Devolva os autos ao Ministério Público.”
*
2. Não se conformando com o teor desta decisão, dela recorreu a Digna Magistrada do Ministério Público, junto do tribunal recorrido.
Da motivação de recurso extraiu as seguintes conclusões:
“1. O Mm. Juiz de Instrução Criminal, por despacho proferido em 02/03/2025, indeferiu a utilização do registo de voz e de imagem aos três suspeitos identificados e de escutas telefónicas aos três números de telefone já atribuídos a dois dos suspeitos, justificando a sua decisão, dizendo, em suma, que “os dados constantes do processo” não densificam ou concretizam “uma fundada suspeita ou um indício suficiente de que os suspeitos se dedicam ao tráfico de estupefacientes”, baseando-se o pedido do Ministério Público em “presunções, suposições ou considerações hipotéticas desligadas de factos concretos e palpáveis.”

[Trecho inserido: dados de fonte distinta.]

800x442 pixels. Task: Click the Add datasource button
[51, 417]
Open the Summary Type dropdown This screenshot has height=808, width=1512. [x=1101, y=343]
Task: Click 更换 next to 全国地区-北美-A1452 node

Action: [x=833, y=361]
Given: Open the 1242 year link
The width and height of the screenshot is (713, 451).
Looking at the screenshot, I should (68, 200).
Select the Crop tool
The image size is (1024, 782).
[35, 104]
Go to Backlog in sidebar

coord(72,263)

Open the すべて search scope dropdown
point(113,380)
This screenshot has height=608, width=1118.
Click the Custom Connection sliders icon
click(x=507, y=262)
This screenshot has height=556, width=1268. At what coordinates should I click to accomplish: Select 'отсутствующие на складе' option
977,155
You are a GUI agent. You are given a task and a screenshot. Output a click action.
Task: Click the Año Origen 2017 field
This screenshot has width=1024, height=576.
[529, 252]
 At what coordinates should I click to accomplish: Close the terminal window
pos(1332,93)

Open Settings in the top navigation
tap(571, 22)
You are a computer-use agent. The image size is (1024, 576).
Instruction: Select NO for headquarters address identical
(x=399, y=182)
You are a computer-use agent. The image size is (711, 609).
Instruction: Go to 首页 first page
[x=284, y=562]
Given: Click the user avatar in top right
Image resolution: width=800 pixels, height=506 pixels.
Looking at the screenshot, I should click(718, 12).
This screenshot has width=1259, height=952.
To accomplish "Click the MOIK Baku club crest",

2. Com o devido respeito, quer a admissibilidade do registo de voz e de imagem quer a admissibilidade das escutas telefónicas, por serem meios de obtenção de prova, não dependem da existência de fortes, ou sequer suficientes, indícios da prática de um crime do catálogo, bastando que haja suspeitas da prática do crime e de quem é ou são os seus agentes.
3. A (1) inexistência de negócios lícitos, que justifiquem a detenção pelo suspeito AA de três embarcações, sendo duas delas do tipo veleiro, e a inexistência de rendimentos para as sustentar, conforme informação veiculada pela Europol/Espanha, (2) as características da referida embarcação, semelhante às que são frequentemente utilizadas para o transporte de drogas por via marítima (veleiros ou lanchas rápidas dependendo da mercadoria a transportar e das milhas a navegar), (3) o registo da embarcação na …, país onde é permitido o registo on-line de embarcações, por qualquer cidadão, independentemente da sua nacionalidade e residência, não as sujeitando a qualquer tipo de controlo ou vistoria prévios por parte das suas autoridades marítimas, pese embora nenhum dos suspeitos resida naquele país, (4) a escolha de uma empresa para a reparação da embarcação sediada em …, cujo único sócio é de nacionalidade …, e não uma do Estaleiro Naval da Marina de …, onde a embarcação se encontra aparcada, apesar de nenhum dos suspeitos residir em Portugal, (5) o relacionamento dos três suspeitos, que residem em países diferentes (…, … e …), com atividades e pessoas ligadas ao tráfico de drogas e (6) o registo de condenações anteriores por crime idêntico por parte de dois dos três suspeitos, são verdadeiros indícios suscetíveis de criar convicção razoável, nesta fase da investigação, de que estes se dedicam ao tráfico de estupefacientes de cariz internacional.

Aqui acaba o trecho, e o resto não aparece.